TO DO:
Output exactly the lines that run from the top of the entries to the line holding "The width and height of the screenshot is (1568, 299).", including both of those lines.

INPUT:
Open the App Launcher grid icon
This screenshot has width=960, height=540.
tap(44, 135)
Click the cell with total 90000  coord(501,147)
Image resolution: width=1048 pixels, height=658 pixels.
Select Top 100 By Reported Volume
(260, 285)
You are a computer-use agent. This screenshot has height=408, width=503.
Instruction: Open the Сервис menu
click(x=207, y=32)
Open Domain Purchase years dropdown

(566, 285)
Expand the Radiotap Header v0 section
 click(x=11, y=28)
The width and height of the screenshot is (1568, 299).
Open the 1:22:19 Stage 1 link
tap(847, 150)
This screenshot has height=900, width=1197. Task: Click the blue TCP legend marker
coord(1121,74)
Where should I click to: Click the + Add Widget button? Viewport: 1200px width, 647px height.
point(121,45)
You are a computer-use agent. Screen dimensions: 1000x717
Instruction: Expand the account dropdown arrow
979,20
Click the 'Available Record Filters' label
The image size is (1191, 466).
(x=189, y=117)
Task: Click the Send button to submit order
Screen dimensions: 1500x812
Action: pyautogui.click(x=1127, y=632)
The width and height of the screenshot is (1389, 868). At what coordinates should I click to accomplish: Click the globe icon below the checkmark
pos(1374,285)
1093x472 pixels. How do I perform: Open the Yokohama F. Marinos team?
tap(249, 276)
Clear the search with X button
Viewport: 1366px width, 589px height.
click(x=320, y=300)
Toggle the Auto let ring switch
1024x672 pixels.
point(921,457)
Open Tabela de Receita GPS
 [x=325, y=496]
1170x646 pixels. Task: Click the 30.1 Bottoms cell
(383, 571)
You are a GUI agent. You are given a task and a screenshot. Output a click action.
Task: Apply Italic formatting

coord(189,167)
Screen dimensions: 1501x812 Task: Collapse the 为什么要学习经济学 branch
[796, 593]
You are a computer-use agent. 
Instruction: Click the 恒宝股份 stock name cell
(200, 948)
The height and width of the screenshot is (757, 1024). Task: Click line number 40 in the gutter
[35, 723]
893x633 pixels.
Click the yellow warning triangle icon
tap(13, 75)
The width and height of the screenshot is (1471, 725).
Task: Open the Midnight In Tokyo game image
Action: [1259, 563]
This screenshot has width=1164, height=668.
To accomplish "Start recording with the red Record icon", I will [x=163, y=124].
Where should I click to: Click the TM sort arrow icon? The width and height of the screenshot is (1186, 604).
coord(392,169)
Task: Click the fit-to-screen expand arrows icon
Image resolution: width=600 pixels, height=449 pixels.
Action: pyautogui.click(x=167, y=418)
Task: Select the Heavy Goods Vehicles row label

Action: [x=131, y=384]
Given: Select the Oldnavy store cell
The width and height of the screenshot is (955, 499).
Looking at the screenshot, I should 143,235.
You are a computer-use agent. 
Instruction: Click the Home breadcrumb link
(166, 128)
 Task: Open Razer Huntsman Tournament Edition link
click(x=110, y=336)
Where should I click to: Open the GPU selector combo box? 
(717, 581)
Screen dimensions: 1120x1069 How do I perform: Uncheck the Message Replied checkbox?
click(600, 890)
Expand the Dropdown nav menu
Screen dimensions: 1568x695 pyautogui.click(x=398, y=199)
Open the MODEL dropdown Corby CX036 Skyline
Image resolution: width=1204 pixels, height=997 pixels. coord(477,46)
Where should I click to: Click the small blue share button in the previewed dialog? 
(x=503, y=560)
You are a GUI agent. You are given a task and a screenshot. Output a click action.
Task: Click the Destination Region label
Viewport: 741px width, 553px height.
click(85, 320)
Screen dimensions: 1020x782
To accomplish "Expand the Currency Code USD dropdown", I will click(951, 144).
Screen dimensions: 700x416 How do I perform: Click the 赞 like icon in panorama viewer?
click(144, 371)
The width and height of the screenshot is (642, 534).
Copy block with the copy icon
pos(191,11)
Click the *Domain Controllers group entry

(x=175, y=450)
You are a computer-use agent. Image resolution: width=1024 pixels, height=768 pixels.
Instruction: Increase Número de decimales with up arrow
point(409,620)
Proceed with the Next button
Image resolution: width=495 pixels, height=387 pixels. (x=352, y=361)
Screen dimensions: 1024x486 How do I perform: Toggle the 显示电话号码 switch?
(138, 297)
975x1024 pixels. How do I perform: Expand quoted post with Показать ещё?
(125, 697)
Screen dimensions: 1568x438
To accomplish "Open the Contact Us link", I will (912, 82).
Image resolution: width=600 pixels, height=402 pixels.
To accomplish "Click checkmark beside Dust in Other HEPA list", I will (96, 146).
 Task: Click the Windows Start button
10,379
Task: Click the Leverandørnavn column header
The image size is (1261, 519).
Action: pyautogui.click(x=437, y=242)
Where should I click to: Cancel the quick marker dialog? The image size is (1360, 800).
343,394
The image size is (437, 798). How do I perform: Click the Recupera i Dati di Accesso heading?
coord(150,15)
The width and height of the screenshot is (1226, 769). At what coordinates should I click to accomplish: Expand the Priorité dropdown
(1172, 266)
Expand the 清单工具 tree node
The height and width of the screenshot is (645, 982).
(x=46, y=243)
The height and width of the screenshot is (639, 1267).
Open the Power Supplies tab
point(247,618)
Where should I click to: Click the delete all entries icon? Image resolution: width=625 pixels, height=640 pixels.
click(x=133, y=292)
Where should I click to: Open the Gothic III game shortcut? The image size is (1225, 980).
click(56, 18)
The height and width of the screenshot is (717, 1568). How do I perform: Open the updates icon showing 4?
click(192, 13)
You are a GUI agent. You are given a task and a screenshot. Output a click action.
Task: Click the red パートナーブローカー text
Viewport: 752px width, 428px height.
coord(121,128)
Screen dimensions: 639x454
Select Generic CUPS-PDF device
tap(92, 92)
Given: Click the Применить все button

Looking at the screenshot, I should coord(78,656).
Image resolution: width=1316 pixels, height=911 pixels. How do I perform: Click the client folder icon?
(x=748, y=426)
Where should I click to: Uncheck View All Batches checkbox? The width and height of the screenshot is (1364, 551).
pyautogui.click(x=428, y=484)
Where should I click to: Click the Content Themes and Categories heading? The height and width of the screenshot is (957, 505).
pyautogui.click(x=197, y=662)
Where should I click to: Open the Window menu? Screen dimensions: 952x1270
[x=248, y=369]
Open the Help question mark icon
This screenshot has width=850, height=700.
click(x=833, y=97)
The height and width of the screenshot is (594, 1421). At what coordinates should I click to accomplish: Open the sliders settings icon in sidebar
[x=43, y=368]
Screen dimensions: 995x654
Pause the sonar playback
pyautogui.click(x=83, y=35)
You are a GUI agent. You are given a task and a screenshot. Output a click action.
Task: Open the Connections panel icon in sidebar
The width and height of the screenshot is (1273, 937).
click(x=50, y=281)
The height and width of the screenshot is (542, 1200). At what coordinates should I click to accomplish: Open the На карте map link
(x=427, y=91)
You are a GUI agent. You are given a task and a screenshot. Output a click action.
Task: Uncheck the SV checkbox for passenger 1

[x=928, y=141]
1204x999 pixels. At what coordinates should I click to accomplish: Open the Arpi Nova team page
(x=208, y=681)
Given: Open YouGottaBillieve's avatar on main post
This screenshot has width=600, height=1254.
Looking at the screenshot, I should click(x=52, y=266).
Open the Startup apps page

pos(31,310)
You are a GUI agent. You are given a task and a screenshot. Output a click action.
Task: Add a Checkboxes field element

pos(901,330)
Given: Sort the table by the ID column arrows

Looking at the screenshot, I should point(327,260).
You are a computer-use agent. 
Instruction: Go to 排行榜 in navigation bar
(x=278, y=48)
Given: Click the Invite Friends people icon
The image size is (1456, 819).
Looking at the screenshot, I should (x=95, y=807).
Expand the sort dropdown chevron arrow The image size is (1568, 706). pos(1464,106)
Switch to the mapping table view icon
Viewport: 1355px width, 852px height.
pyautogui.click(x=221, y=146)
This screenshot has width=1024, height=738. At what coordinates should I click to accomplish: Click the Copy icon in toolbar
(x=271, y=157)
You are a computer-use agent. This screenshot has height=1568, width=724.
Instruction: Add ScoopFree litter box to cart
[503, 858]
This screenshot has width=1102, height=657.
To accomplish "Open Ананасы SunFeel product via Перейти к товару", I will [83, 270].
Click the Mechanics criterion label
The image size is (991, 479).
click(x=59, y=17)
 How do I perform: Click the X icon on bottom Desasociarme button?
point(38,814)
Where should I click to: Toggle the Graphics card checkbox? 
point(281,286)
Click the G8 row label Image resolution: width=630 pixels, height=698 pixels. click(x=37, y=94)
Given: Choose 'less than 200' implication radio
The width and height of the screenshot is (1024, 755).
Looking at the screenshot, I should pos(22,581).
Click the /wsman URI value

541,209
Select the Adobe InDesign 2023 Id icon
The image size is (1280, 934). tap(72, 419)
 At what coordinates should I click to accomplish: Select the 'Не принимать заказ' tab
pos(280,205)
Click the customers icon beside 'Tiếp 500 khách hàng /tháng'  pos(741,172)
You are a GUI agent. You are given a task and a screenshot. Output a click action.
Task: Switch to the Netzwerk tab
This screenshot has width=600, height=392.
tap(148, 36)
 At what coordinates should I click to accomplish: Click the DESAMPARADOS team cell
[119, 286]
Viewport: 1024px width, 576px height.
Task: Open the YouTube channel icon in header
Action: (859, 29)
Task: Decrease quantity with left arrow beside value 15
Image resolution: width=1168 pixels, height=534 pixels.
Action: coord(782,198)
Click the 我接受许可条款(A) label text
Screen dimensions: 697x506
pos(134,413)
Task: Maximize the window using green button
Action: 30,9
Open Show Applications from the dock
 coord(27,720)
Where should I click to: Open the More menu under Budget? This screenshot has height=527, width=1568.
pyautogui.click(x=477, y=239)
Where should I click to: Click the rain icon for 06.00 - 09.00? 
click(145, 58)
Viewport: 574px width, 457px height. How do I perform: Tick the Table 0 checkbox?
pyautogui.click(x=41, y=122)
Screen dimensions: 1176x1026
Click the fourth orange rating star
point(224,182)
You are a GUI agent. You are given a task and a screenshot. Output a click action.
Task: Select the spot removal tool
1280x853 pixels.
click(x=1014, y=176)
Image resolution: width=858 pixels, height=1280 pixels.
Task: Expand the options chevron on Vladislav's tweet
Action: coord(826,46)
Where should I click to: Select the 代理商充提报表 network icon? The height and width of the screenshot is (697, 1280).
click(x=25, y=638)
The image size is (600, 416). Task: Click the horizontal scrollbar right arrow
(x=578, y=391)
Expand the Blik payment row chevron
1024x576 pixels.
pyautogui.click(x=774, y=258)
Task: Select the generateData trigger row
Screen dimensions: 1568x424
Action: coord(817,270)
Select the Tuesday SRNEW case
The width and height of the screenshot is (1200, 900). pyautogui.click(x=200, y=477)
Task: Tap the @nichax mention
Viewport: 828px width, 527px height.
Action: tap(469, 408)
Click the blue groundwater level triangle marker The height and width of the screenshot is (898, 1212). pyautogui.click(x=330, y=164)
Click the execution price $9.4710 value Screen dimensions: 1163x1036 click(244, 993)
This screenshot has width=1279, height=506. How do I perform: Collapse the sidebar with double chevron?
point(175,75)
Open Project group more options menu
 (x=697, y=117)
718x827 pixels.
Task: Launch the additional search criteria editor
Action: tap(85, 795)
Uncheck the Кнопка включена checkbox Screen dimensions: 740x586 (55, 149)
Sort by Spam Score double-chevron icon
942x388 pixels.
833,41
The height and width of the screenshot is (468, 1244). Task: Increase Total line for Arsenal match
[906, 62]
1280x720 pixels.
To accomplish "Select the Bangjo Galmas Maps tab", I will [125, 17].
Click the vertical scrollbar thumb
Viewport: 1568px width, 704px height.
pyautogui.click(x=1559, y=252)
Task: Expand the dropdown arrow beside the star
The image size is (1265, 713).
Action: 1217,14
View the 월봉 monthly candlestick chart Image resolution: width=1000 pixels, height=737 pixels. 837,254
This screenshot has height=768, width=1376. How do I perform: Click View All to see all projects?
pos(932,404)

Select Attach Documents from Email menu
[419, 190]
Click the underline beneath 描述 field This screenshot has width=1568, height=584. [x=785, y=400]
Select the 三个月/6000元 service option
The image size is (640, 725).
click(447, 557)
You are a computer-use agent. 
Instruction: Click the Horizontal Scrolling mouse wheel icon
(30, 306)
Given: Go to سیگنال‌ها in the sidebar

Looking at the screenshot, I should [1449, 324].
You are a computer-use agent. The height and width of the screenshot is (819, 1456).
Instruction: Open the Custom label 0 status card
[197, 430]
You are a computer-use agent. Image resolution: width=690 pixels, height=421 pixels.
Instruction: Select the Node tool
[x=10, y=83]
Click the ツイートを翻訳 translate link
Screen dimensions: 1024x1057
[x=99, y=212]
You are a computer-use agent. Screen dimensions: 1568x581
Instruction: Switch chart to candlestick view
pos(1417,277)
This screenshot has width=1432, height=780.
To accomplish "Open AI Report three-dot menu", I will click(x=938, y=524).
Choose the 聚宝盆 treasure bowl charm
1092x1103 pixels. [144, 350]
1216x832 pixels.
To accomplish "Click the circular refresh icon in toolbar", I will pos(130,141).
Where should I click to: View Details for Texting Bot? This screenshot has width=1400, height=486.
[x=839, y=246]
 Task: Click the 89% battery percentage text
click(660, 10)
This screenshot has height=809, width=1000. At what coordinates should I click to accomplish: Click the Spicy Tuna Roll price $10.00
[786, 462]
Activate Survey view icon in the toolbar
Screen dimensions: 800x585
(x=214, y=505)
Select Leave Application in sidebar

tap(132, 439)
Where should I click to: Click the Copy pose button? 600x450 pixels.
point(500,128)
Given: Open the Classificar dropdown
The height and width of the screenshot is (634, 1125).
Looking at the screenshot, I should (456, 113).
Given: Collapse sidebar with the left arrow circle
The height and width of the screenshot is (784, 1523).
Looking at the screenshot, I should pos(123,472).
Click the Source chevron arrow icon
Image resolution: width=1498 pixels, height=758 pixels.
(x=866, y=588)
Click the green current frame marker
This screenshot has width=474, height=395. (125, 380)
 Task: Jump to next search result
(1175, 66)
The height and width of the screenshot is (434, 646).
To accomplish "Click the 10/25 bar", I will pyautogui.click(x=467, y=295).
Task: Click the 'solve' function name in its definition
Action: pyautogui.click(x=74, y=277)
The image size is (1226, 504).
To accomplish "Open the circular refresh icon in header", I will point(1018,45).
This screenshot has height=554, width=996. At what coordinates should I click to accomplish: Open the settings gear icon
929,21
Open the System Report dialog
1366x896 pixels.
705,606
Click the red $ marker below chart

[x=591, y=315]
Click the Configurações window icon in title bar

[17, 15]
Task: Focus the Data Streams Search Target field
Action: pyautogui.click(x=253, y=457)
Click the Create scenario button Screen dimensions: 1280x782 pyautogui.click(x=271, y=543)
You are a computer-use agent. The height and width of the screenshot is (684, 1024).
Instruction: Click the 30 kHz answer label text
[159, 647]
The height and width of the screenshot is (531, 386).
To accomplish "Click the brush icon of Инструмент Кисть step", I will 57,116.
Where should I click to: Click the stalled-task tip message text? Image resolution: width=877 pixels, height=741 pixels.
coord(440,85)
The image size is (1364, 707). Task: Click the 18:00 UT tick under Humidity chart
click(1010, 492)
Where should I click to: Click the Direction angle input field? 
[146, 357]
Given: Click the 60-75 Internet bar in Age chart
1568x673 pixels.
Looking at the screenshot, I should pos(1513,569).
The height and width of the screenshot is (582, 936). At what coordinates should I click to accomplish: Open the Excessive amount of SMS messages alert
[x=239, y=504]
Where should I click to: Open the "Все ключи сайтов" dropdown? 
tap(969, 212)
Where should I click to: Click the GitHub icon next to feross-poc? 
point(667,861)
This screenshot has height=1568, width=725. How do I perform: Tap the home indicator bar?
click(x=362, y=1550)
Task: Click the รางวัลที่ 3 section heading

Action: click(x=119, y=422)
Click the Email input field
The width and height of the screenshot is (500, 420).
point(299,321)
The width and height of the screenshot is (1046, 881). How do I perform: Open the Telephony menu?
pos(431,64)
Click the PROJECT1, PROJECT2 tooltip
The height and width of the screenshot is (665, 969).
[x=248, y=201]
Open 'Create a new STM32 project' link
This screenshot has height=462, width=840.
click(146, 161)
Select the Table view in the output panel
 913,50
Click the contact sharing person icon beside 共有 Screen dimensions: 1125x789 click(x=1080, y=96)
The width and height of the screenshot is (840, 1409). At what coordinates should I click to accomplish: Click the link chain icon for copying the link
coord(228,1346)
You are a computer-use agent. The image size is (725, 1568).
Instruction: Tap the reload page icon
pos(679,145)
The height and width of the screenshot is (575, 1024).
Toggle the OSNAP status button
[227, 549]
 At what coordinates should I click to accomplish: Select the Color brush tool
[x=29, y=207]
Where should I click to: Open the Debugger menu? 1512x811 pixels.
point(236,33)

RESPONSE TO THE TASK:
Open the App Launcher grid icon
This screenshot has width=960, height=540.
tap(44, 135)
Click the cell with total 90000  coord(501,147)
Image resolution: width=1048 pixels, height=658 pixels.
Select Top 100 By Reported Volume
(260, 285)
You are a computer-use agent. This screenshot has height=408, width=503.
Instruction: Open the Сервис menu
click(x=207, y=32)
Open Domain Purchase years dropdown

(566, 285)
Expand the Radiotap Header v0 section
 click(x=11, y=28)
The width and height of the screenshot is (1568, 299).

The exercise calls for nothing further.